● **RECORDS FOR THE EXERCISE**:
** Begin **

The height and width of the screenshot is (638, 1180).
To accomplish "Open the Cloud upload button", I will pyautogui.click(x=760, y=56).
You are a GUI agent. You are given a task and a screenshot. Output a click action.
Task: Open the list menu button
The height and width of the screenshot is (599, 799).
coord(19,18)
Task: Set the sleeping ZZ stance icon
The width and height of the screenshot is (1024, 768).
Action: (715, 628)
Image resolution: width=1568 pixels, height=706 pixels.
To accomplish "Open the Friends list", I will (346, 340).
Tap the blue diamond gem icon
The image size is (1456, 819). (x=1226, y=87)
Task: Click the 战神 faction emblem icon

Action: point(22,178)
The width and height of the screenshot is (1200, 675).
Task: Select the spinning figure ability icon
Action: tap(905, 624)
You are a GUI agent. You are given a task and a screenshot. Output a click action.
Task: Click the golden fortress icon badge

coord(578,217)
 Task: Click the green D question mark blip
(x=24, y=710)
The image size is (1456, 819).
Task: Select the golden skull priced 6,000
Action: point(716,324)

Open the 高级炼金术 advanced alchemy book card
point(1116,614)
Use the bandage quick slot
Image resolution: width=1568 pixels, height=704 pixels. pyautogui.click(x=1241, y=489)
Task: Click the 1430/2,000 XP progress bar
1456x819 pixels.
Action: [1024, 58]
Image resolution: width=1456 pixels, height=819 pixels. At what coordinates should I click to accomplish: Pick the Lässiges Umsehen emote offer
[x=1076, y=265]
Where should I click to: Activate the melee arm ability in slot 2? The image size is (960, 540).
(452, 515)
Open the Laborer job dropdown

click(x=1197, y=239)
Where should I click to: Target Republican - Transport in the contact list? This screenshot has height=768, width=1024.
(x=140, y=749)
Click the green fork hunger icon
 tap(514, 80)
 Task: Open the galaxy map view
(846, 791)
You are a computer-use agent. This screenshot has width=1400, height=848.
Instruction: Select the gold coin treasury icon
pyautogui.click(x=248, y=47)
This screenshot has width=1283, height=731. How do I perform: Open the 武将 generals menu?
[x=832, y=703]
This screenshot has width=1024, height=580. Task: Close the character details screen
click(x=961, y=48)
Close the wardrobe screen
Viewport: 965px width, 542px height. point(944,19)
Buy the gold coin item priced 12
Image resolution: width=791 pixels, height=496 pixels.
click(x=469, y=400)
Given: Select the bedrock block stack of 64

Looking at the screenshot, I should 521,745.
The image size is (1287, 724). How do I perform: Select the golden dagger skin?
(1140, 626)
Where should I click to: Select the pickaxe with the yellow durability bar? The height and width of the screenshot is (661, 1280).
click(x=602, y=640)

** End **

● **WHAT YOU NEED TO DO**:
Reproduce the listing without changes, from the line with "Click the green fork hunger icon" to the line with "(1140, 626)", both of these lines included.

● **THE RESULT**:
Click the green fork hunger icon
 tap(514, 80)
 Task: Open the galaxy map view
(846, 791)
You are a computer-use agent. This screenshot has width=1400, height=848.
Instruction: Select the gold coin treasury icon
pyautogui.click(x=248, y=47)
This screenshot has width=1283, height=731. How do I perform: Open the 武将 generals menu?
[x=832, y=703]
This screenshot has width=1024, height=580. Task: Close the character details screen
click(x=961, y=48)
Close the wardrobe screen
Viewport: 965px width, 542px height. point(944,19)
Buy the gold coin item priced 12
Image resolution: width=791 pixels, height=496 pixels.
click(x=469, y=400)
Given: Select the bedrock block stack of 64

Looking at the screenshot, I should 521,745.
The image size is (1287, 724). How do I perform: Select the golden dagger skin?
(1140, 626)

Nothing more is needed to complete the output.